**Directions**.
Rescale the data between the lines holding "Task: Click inside" and "Action: click(600, 485)", inclusive, rewriting those lines in full but multiplying every coordinate in the answers by 2.45 and rounding to whole numbers, halves up. Leave out the pictures and change nothing else.

**Material for this exercise**.
····················

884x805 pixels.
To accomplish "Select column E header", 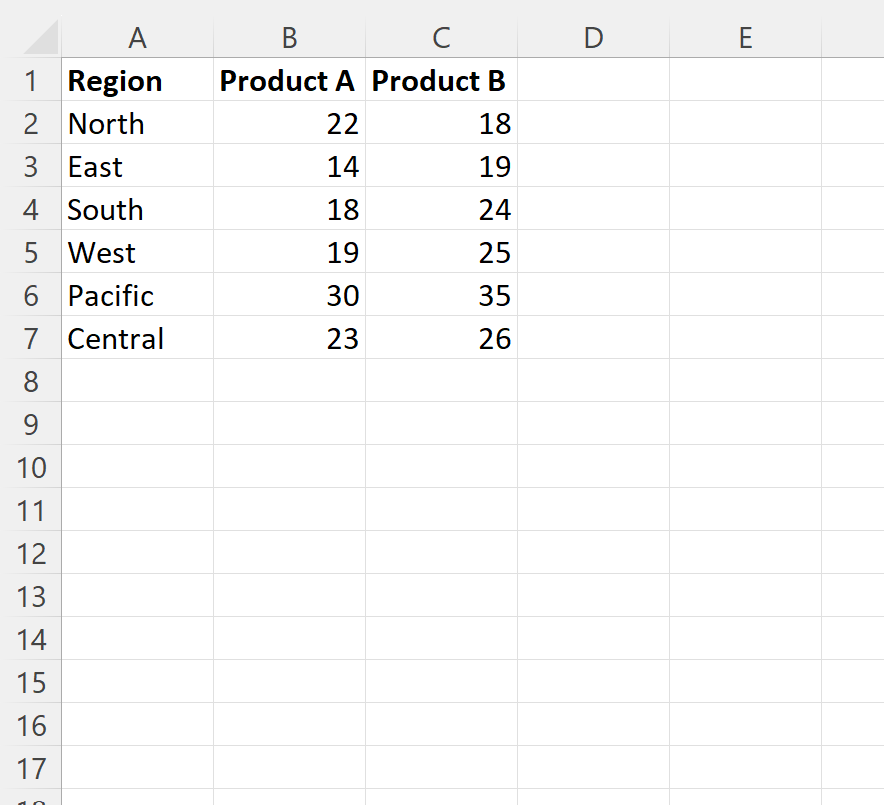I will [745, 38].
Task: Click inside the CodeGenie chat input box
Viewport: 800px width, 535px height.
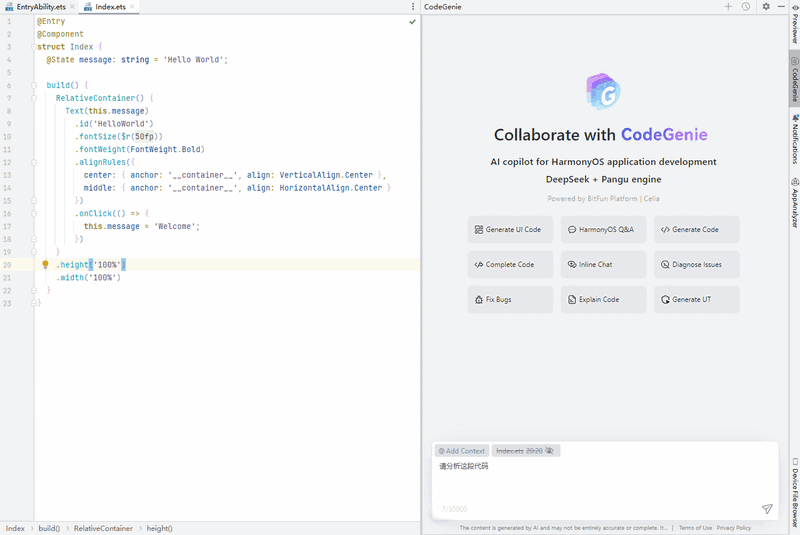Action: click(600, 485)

····················

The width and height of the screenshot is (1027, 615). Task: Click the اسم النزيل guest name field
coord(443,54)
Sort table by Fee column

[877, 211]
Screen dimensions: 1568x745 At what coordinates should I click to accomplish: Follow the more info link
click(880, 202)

····················

**Correct response**.
Task: Click inside the CodeGenie chat input box
Viewport: 800px width, 535px height.
Action: click(1470, 1188)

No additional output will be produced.